Data for this exercise:
[Start of section]

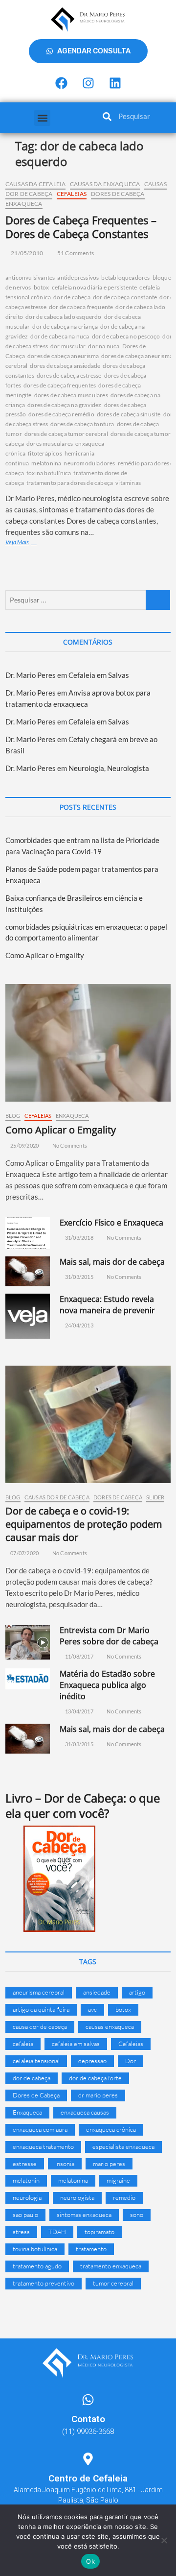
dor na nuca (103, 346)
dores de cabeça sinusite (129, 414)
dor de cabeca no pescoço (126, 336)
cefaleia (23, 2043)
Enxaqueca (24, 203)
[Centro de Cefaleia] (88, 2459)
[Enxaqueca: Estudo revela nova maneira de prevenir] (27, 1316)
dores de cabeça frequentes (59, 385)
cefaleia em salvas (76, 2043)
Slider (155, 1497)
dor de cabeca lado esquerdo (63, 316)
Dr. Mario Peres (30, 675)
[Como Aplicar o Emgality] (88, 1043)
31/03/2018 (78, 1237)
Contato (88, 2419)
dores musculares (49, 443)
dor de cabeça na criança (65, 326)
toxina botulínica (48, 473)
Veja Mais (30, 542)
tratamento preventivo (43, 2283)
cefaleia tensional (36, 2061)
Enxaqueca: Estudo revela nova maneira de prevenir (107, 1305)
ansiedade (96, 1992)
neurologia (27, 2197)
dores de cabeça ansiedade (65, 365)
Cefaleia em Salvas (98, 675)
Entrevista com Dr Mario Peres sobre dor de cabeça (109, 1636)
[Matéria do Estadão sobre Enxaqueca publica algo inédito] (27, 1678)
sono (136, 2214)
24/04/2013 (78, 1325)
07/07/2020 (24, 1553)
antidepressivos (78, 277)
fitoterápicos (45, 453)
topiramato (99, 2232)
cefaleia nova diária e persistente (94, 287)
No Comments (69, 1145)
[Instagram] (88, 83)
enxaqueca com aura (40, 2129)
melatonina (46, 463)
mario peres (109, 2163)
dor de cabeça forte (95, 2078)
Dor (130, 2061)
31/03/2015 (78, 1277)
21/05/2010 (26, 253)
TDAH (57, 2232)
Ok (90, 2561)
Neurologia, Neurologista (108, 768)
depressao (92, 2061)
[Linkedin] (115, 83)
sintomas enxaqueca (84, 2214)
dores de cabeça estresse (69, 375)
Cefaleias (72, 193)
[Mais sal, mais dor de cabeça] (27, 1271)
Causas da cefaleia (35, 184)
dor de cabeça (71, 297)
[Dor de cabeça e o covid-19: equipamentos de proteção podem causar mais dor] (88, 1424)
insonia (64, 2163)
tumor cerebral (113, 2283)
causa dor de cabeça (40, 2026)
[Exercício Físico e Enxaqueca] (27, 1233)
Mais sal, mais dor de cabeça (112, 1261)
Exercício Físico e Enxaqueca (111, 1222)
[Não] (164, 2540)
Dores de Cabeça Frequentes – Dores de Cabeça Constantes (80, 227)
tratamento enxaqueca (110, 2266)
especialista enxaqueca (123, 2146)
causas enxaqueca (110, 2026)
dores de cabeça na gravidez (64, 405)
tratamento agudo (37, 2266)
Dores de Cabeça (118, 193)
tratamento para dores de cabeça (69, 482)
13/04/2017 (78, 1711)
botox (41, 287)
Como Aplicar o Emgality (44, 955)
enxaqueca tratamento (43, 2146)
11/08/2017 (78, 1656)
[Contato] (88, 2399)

[End of section]
[Start of section]

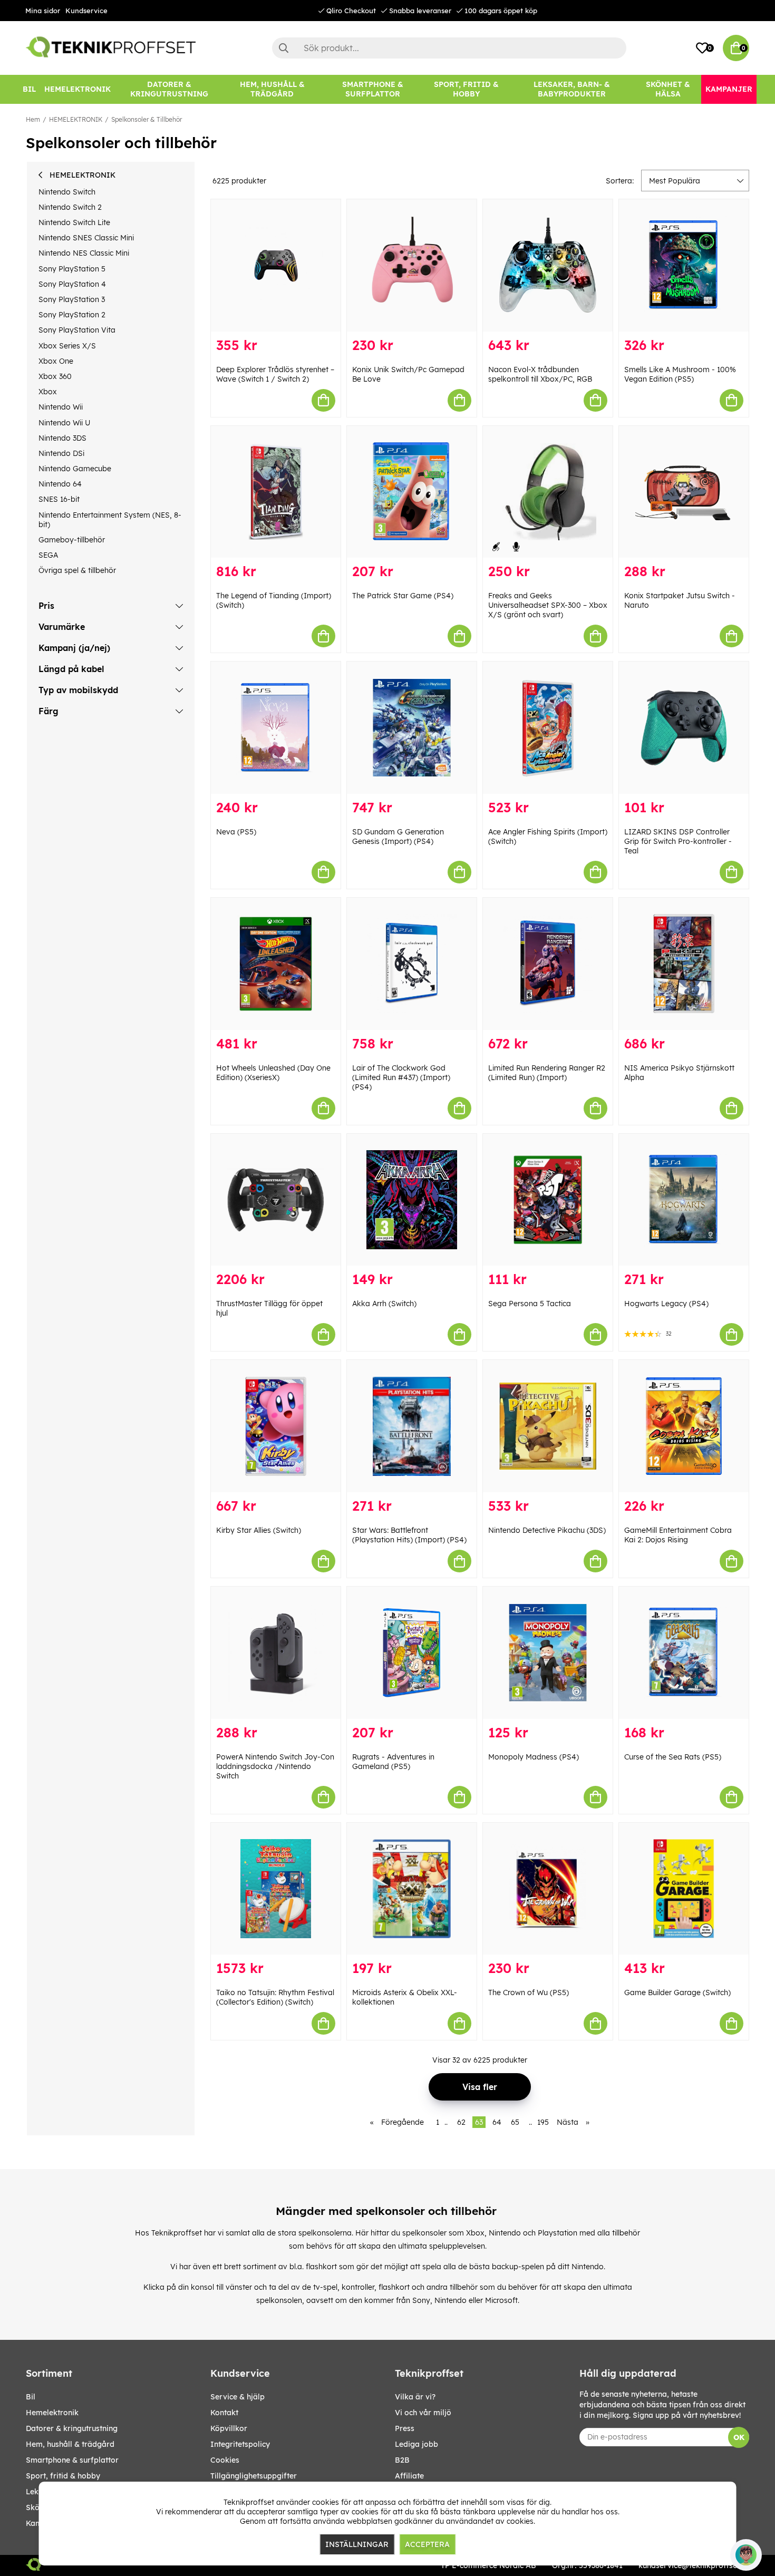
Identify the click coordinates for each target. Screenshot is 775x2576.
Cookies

[End of section]

Exercise prompt: Your answer must consist solely of the lines above between the line holding "Enxaqueca (24, 203)" and the line holding "Dr. Mario Peres (30, 675)", inclusive, copied exactly.

Expected output:
Enxaqueca (24, 203)
[Centro de Cefaleia] (88, 2459)
[Enxaqueca: Estudo revela nova maneira de prevenir] (27, 1316)
dores de cabeça frequentes (59, 385)
cefaleia em salvas (76, 2043)
Slider (155, 1497)
dor de cabeca lado esquerdo (63, 316)
Dr. Mario Peres (30, 675)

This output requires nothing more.